Watch: Elizabeth Warren Isn't Holding Back About the Threat Donald Trump Poses to the Public
Elizabeth Warren (D-MA) did not mince words on Tuesday when responding to Donald Trump's victory in the Indiana primary. While the Massachusetts senator has often lashed out at Republicans on the social network, Warren believed that Trump's new status as the "presumptive nominee" called for a new roast.

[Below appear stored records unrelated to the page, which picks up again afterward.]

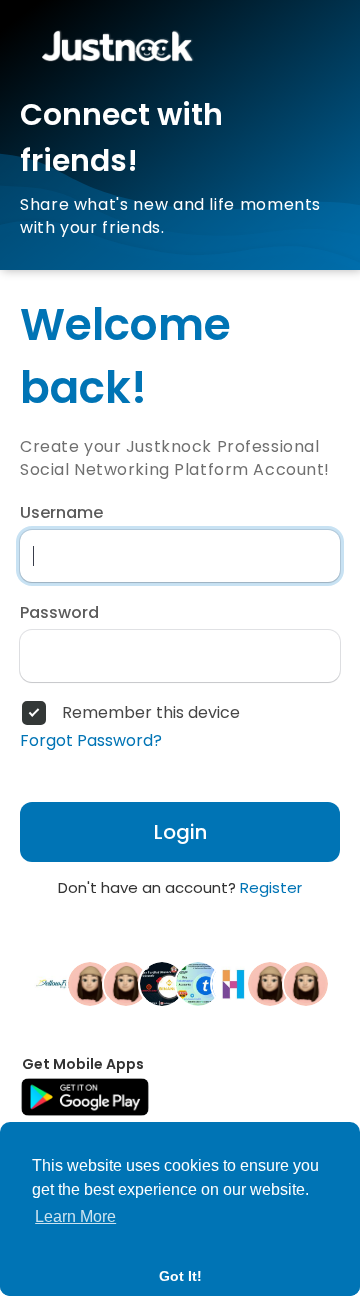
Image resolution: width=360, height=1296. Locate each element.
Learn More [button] (75, 1216)
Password (59, 613)
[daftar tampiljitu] (126, 983)
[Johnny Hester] (270, 983)
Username (61, 513)
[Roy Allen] (162, 983)
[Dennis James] (306, 983)
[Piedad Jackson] (90, 983)
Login (180, 832)
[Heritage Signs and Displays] (234, 983)
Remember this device (151, 713)
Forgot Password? (91, 741)
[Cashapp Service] (198, 983)
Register (271, 887)
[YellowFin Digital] (54, 983)
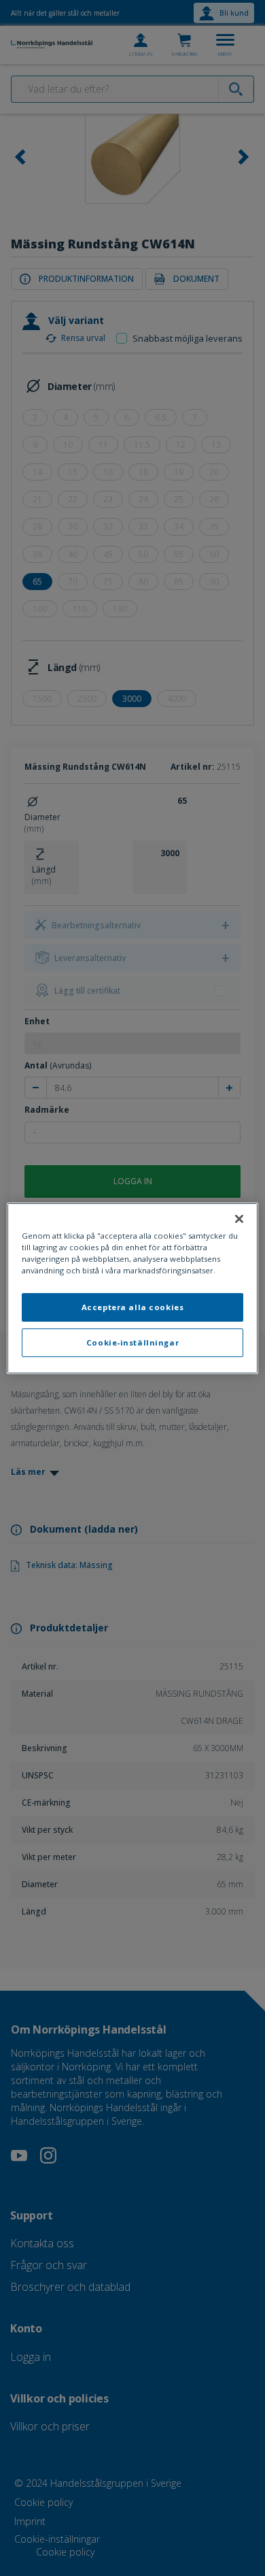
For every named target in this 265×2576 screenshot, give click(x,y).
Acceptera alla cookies (133, 1307)
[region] (133, 1287)
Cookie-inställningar (132, 1342)
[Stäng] (239, 1218)
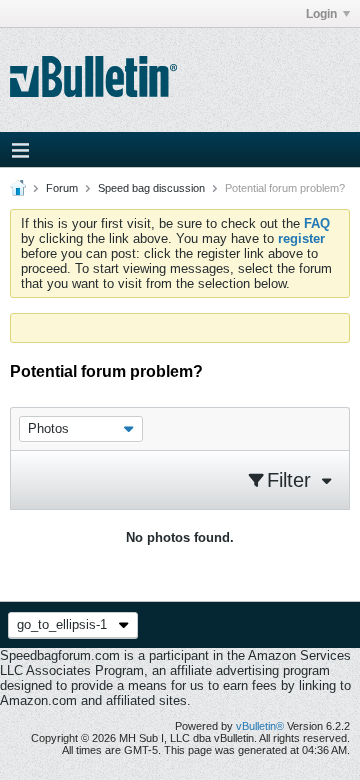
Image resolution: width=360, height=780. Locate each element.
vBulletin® (260, 726)
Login (321, 14)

.@realDonaldTrump is now the leader of the @GOP. It's real - he is one step away from the White House.— Elizabeth Warren (@Elizabeth Warren) 1462329992
Here’s what else is real: @realDonaldTrump has built his campaign on racism, sexism, and xenophobia.— Elizabeth Warren (@Elizabeth Warren) 1462330018
There's more enthusiasm for @realDonaldTrump among leaders of the KKK than leaders of the political party he now controls.— Elizabeth Warren (@Elizabeth Warren) 1462330051
Donald Trump took a few days to respond:
I hope corrupt Hillary Clinton chooses goofy Elizabeth Warren as her running mate. I will defeat them both.— Donald J. Trump (@Donald J. Trump) 1462576558
Let’s properly check goofy Elizabeth Warren’s records to see if she is Native American. I say she’s a fraud!— Donald J. Trump (@Donald J. Trump) 1462576577
Goofy Elizabeth Warren and her phony Native American heritage are on a Twitter rant. She is too easy! I'm driving her nuts.— Donald J. Trump (@Donald J. Trump) 1462589084
“[Warren] has had a big, failed record as a senator, and all of a sudden about a week ago she started tweeting violently about me,” Trump told Fox’s Bill O’Reilly on Fox News a week after being declared the "presumptive nominee."
Trump insists that the popular senator is “not highly respected" despite other Democrats vying for her endorsement and being called "the biggest power player in progressive politics."
But it's not just his offensive language that troubles the Massachusetts senator. Warren believes that under a Trump presidency, “It will be more of a government that works for a thin slice at the top."
“Increasingly, we live in a world where the economy works for a narrower and narrower slice of America," she told Mic.com in a video Wednesday, adding, "This is our chance, right here in 2016, to change that.”